Investors should think twice about including fossil fuel stocks in their portfolios and opt for something greener instead, according to the manager of the Impax Environmental Markets trust.

Bruce Jenkyn-Jones was speaking ahead of the UN summit on climate change, which started in Paris this week.

He said: “Many investors remain wary of ‘missing out’ from the dividends from fossil fuel stocks.

“But they should also think about capital preservation. In spite of a relatively high level of dividend payments, such stocks can lose core value quickly; on average, the share prices of the stocks of leading coal companies have fallen 90 per cent over three years.

“In contrast, there are approximately 200 stocks with an aggregate value of nearly US$1trn (£664bn) operating in the energy efficiency sector. This high-tech, diverse sector is forecast to grow more rapidly than the economy.”

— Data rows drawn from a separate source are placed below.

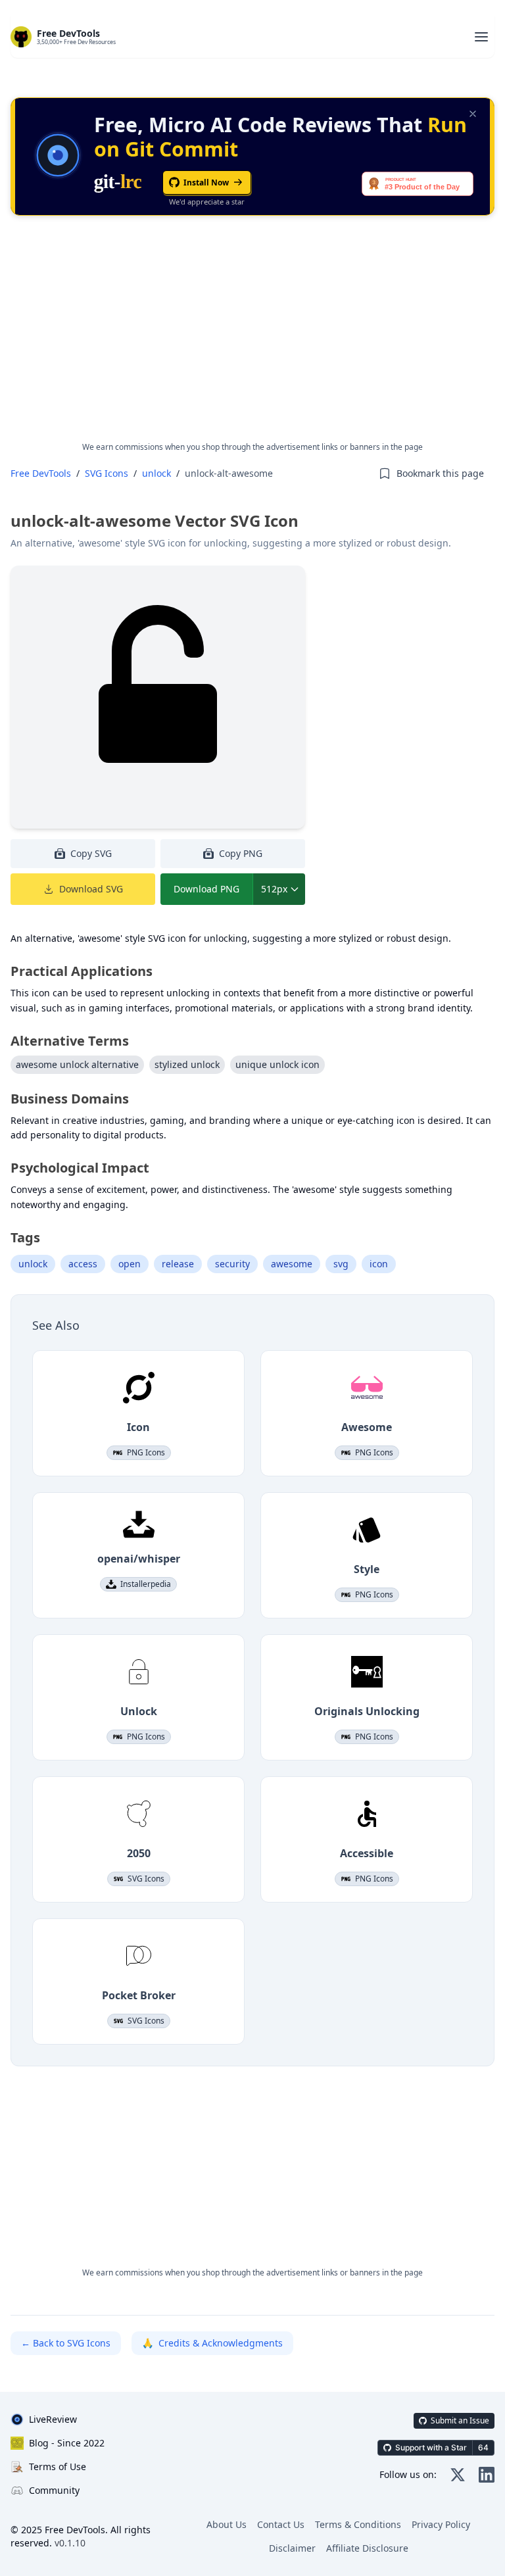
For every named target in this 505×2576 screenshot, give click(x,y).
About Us (226, 2524)
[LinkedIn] (486, 2475)
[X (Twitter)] (458, 2475)
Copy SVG (91, 853)
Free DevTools (41, 473)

Impax Environmental Markets has achieved a share price total return of 162.32 on a £100 lump sum over three years compared to an overall weighted average investment company return of 137.39.

Adviser view

Bob Wilson, a director of Norfolk-based Greensky Wealth, said: “Fossil fuel stocks do tend to pay good dividends, but anyone who has been invested in JP Morgan Natural Resources or BlackRock Gold & General will know they have been hit massively by the fall in the oil price, and the performance has been shocking.

“The world is moving towards green energy, so if you are looking for long-term growth, why not get on the bandwagon now?”